Ontwerp-wijzigingsblad BRL instandhoudingstechnologie d.d. 23 november 2012 – kenmerk ERM P006_S_12_xxxx
1
Stichting Erkende Restauratiekwaliteit Monumentenzorg www.stichtingERM.nl
Wijzigingen en aanvullingen van de BRL
Algemeen: De titel wordt gewijzigd in Beoordelingsrichtlijn Instandhoudingstechnologie (BRL Instandhoudingstechnologie) Voor de gehele tekst van de beoordelingsrichtlijn geldt dat de naam KOMO vervalt en dat het woord kwaliteitsverklaring wordt vervangen door certificaat.
Paragraaf 1.1 Onderwerp en toepassingsgebied Invoegen Certificaten afgegeven op de vorige versie van deze beoordelingsrichtlijn behouden hun geldigheid gedurende één jaar na het in werking treden van de onderhavige nieuwe versie.
Paragraaf 1.2 Voorwaarden De laatste zin vervalt en wordt vervangen door: De certificaathouder geeft uitvoering aan zijn wettelijke waarschuwingsplicht, zoals geregeld in Burgerlijk Wetboek artikel 7:754, zowel voorafgaande aan het de totstandkoming van de overeenkomst als tijdens het uitvoeren van de overeenkomst. De certificaathouder is als ter zake kundige professional verantwoordelijk voor het attenderen van de opdrachtgever op zaken die voor de opdrachtgever redelijkerwijs relevant kunnen zijn, maar waar deze als doorgaans minder gespecialiseerde en wellicht minder professionele partij mogelijk niet bij stil staat. De certificaathouder controleert een offerteaanvraag of besteksvoorschrift op juistheid, volledigheid en eenduidigheid van de probleemstelling en/of de beoogde opdracht. Bij een onjuiste of tegenstrijdige (besteks)omschrijving van het werk zorgt de certificaathouder voor duidelijkheid in de offerte, waarmee zij vastlegt wat het werk feitelijk inhoudt. Voor de opdrachtgever moet dit herkenbaar zijn. Aanvullen met: Indien een werk vergunningplichtig is, kunnen werkzaamheden uitsluitend onder het procescertificaat worden uitgevoerd in combinatie met een vergunning die uitdrukkelijk betrekking heeft op de overeengekomen leveringen en/of werkzaamheden. Toelichting: Deze bepaling moet uitsluiten dat een certificaat in conflict komt met de Monumentenwet of -verordening.

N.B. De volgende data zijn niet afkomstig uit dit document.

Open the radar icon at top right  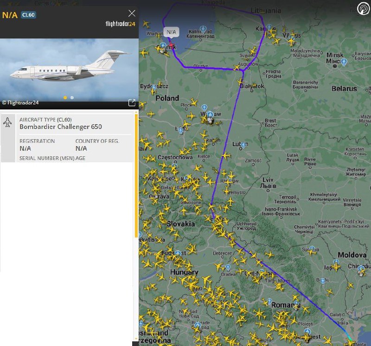pyautogui.click(x=363, y=8)
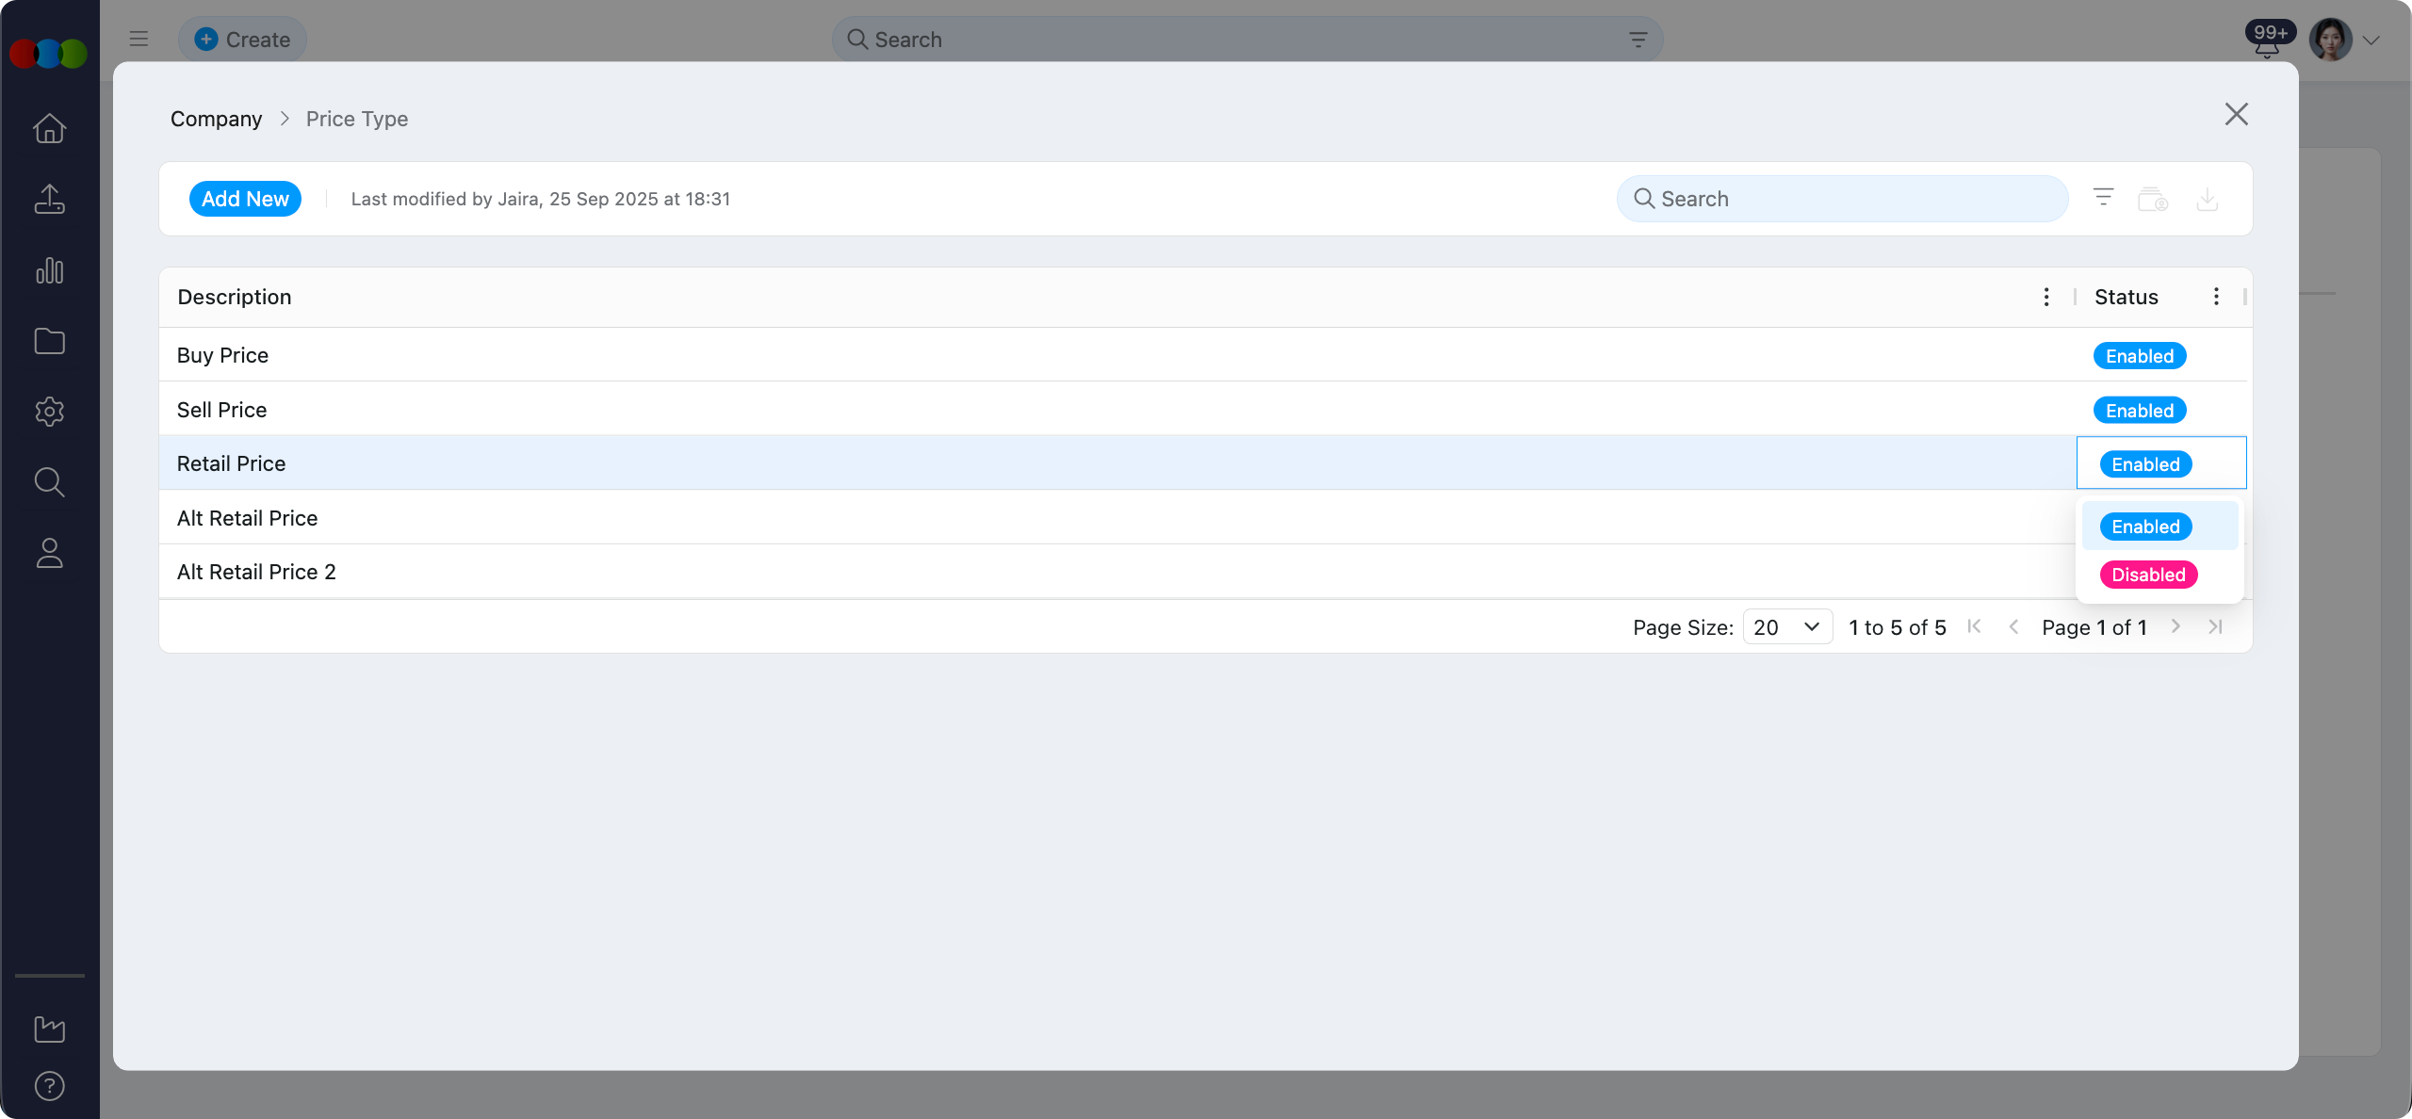Open Status column menu dots
Image resolution: width=2412 pixels, height=1119 pixels.
click(x=2215, y=297)
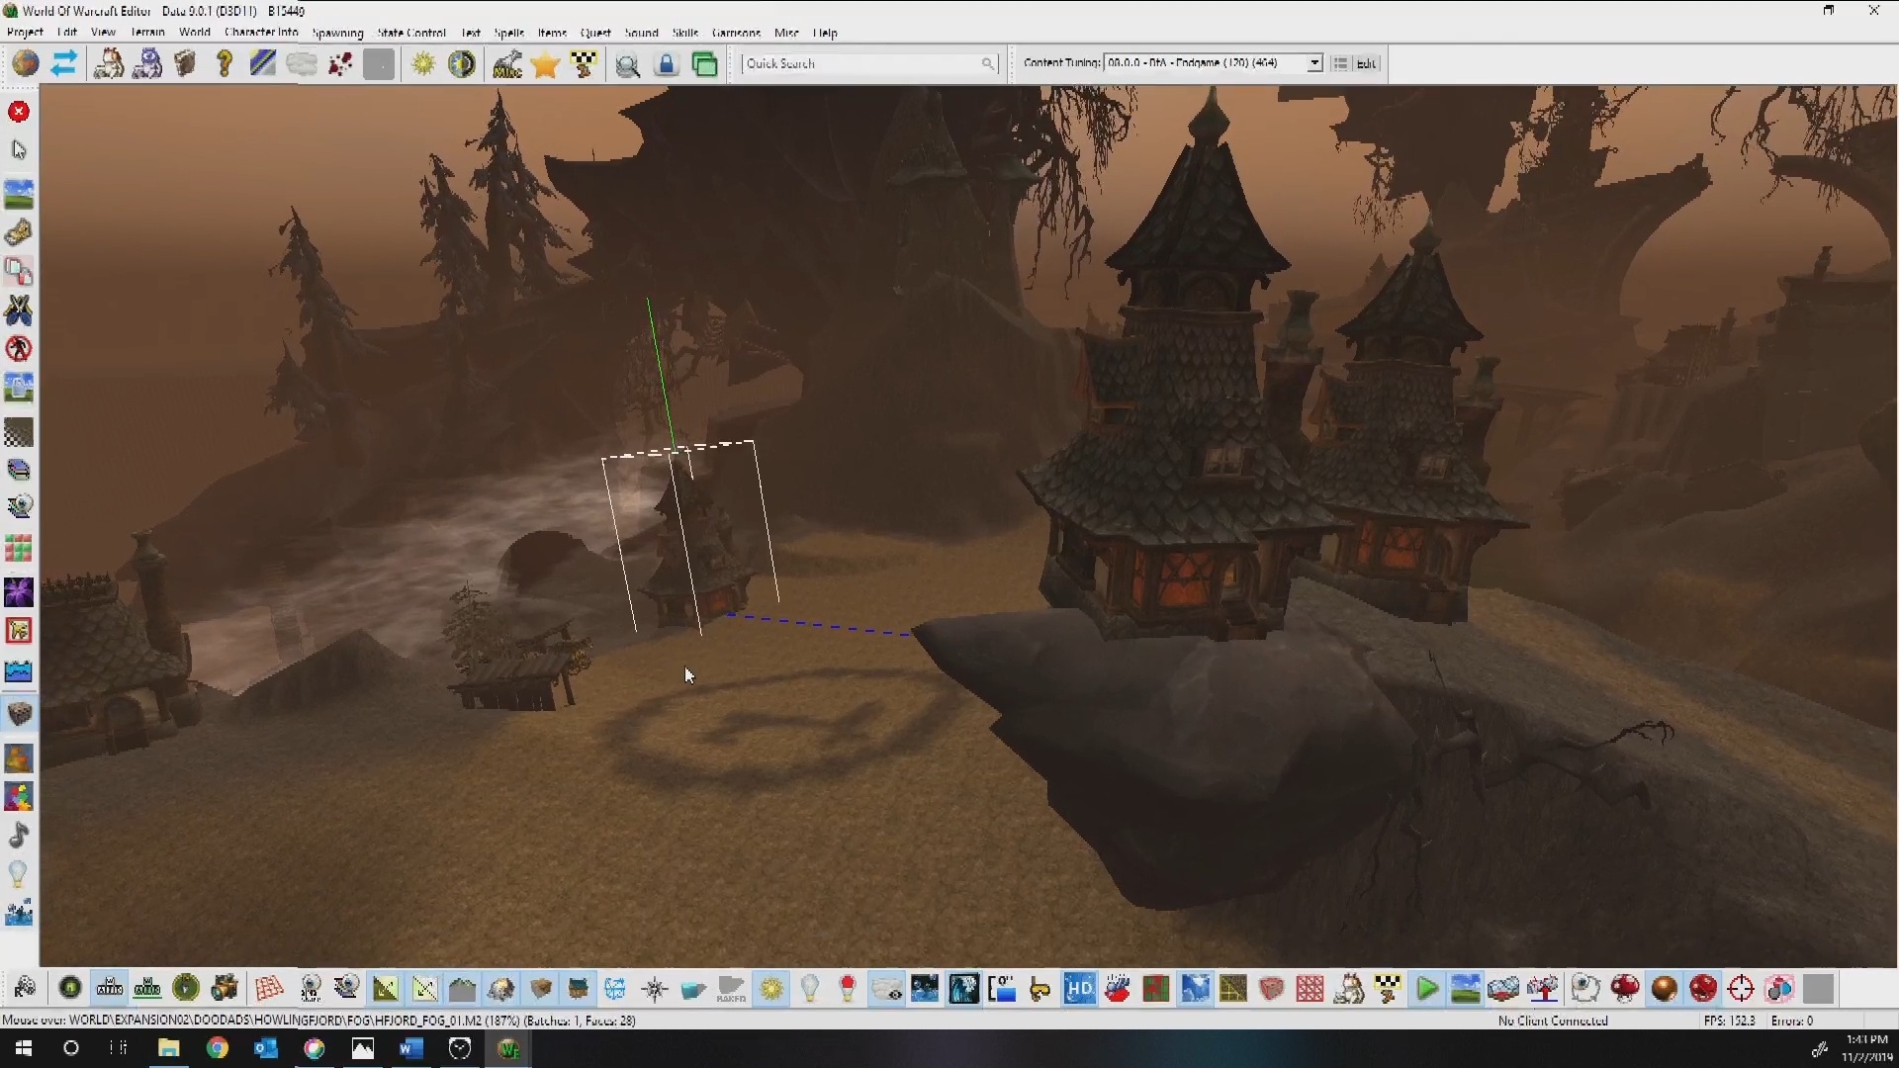The height and width of the screenshot is (1068, 1899).
Task: Click the gold star toolbar icon
Action: 545,65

Paragraaf 1.3 Uitvoeringsrichtlijnen Aanvullen met: Eisen aan de offerte en de overeenkomst (of eigen orderbevestiging) Afgifte van een certificaat is niet mogelijk op basis van uitsluitend deze beoordelingsrichtlijn, zonder vastlegging van de hierboven bedoelde relevante aspecten. De uitvoeringsrichtlijn mag voorschriften in deze beoordelingsrichtlijn voor een bepaalde restauratiediscipline buiten toepassing verklaren. Specifieke bepalingen in de URL gaan voor algemene bepalingen in de BRL.
Ontwerp-wijzigingsblad BRL instandhoudingstechnologie d.d. 23 november 2012 – kenmerk ERM P006_S_12_xxxx
2
Stichting Erkende Restauratiekwaliteit Monumentenzorg www.stichtingERM.nl
De uitvoeringsrichtlijn mag voorschriften in deze beoordelingsrichtlijn buiten toepassing verklaren voor bedrijven of projecten beneden een bepaalde omvang.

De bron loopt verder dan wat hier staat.